--- TRECHO EXTRAÍDO ---

Embargos infringentes e críticas infundadas
A lei 8.038/90 não derrogou o artigo 333, I, do RISTF, pois não há declaração expressa a respeito.
terça-feira, 25 de março de 2014
Atualizado em 24 de março de 2014 14:09
Tenho deparado críticas ao ilustre ministro Celso de Mello, em razão de voto na AP 470 pela admissibilidade de embargos infringentes pelo réu que, no STF, conte ao menos quatro votos em ação penal originária. Algumas, formuladas por ignorantes do Direito, mas outras, por quem deveria conhecê-lo, por dever de ofício. O que parece comum a tais críticos é o fato de, com toda certeza, não terem lido o voto que criticam, ou, não o terem compreendido, movidos talvez por razões emocionais, naquilo que se conhece como "dissonância cognitiva" (recusa de explicações racionais que implicam contestar as crenças estabelecidas da pessoa).
Tenho para mim que a viabilidade, em tese, dos aludidos embargos consubstancia conclusão de caráter matemático, a partir de premissas incontestáveis. O artigo 333, inciso I, do RISTF enseja a utilização dos embargos infringentes aos réus que contem um mínimo de quatro votos favoráveis. A teleologia da norma é perceptível ictu oculi: se, num universo de onze ministros, uma quatrinca vota em favor do réu, é sinal de que algo há cujo exame merece aprofundamento. Se, no processo civil, basta um voto a favor do sucumbente para que se admitam os infringentes (desde que o acórdão majoritário tenha reformado a decisão recorrida), com muito maior razão devem ser admitidos no campo penal, em que se encontra em jogo a liberdade das pessoas.
A norma do artigo 333, I, do RISTF, embora formalmente regimental, é materialmente legislativa, porquanto editada pelo STF no exercício do poder normativo primário a si conferido pelo art. 119, § 3º, alínea "c" da CF/69. É verdade que, com o advento da CF/88, essa atribuição normativa excepcional lhe foi retirada, porém não menos verdade é que a norma do art. 333, I, do RISTF foi recebida com força e eficácia de lei pela ordem constitucional de 1988, uma vez que editada pelo STF quando ainda dispunha de tal poder. Consequentemente, sua derrogação só poderia operar-se por lei formal do Congresso Nacional, que, todavia, não o fez até agora, apesar de ali haver tramitado o PL 4.070/98, de iniciativa do Poder Executivo, que o previra, mediante alteração do texto da lei 8.038/90, mas que foi expressamente rejeitado pelas duas Casas Legislativas. Em face disso, foi promulgada a lei 9.756/98, que "dispõe sobre o processamento de recursos no âmbito dos tribunais" sem alteração do art. 333, I, do RISTJ.

--- ITEM DA TAREFA ---
Dê prosseguimento ao texto sobre os embargos infringentes na AP 470, começando logo após a última frase apresentada.

--- INFORMAÇÕES FORNECIDAS ---

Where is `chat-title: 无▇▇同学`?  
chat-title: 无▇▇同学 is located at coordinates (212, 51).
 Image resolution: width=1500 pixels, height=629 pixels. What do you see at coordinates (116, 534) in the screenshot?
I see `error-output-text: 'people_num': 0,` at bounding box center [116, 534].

--- RESULTADO DA TAREFA ---
Por sua vez, a lei 8.038/90, e que tem por objeto normas de direito processual no âmbito do STF e do STJ, não derrogou o artigo 333, I, do RISTF, pois não há declaração expressa a respeito, não regulou toda a matéria de que trata o RISTF no tocante à ação penal originária, e não é incompatível com a norma de seu art. 333, I. Derrogação, como sabido, só se verifica na ocorrência de uma dessas hipóteses, nos termos do disposto no art. 2º, § 1º, da lei de introdução às normas do Direito brasileiro (antiga lei de introdução ao Código Civil). Essa, a realidade jurídica no que tange à admissibilidade, em tese, dos embargos infringentes. Tentar fugir disso é, como se diz vulgarmente, "forçar a barra", com o devido respeito aos que pensam diversamente.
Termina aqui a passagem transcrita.